Diagnosed when ossification originates outside the disc within the posterior longitudinal ligament which runs along the posterior aspect of the vertebral body.
It is associated with DISH and is classified as an enthesopathy , inflammation of tendon or ligament at the bone-ligament interface.
The mechanism of OPLL is similar to that which occurs in DISH with heterotopic bone formation in response to mechanical stress in other tissues. Cartilage cells proliferate first in the periosteum of the vertebral body and then in the annulus fibrosus, longitudinal ligament and dura. The ligament becomes calcified by a process of endochondral ossification. Mature lamellar bone is eventually formed.
It was first described in Guys Hospital Reports in 1838.
Oriental Races especially Japanese have the highest incidence with a prevalence of about 2% in asymptomatic adults.
Previously thought rare, it is now found in approx 0.5% of Caucasians, increasing with age. In Japanese men >60 years of age, more than 10% have OPLL.
Males to female ratio 2:1
Associated with diabetes. 28% of patients with OPLL have diabetes and 18% are borderline diabetics. The incidence of OPLL in diabetic patients is around 16%.
Autoimmune markers HLA BW-40 and SA5 more common in Japanese with OPLL.
HLA-B27 which is associated with ankylosing spondylitis is not associated with OPLL.
Most patients with OPLL are asymptomatic.
Patients with developmental canal stenosis may be predisposed to earlier symptoms if OPLL is also present.
Symptoms are worsened by concurrent cervical spondylosis or infolding or ossified ligamentum flavum.
Mild neck sprains may cause syndromes ranging mild numbness to central cord syndrome and occasionally complete tetraplegia.
Treatment is according to symptom severity which may be defined by various scores, the most commonly used is probably the JOA (Japanese Orthopaedic Association) score.

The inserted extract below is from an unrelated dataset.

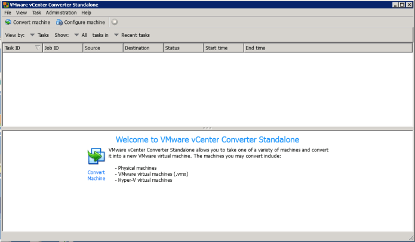Click the large Convert Machine welcome icon
This screenshot has height=242, width=415.
click(96, 157)
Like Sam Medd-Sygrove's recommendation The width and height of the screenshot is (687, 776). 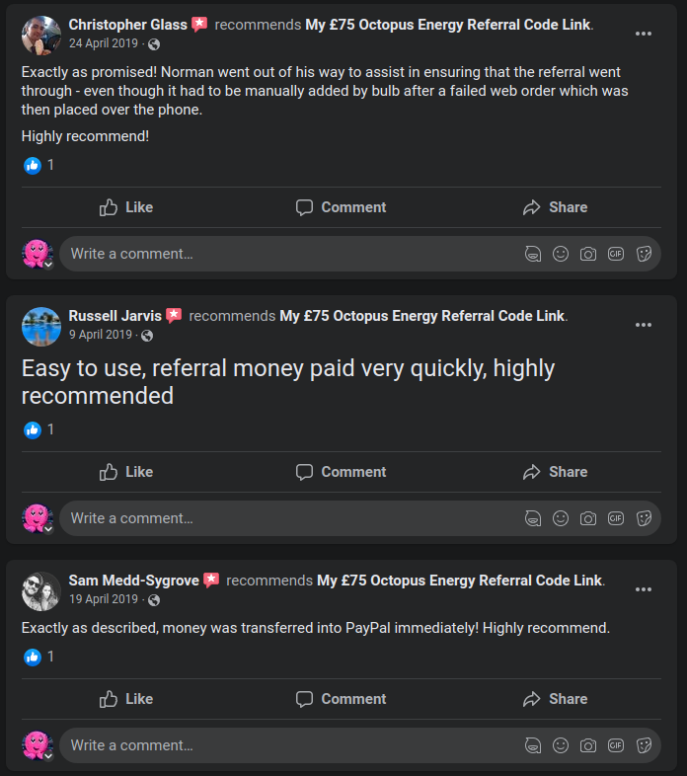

Japanese Orthopedic Association (JOA) scoring system of severity of myelopathy.
<7 severe myelopathy
8-12 moderate myelopathy
>13 mild myelopathy
Surgery if performed may be either from an anterior approach which usually means a corpectomy and decompression with subsequent strut graft reconstruction. A posterior approach is the other option and this is either laminoplasty or a laminectomy with instrumentation.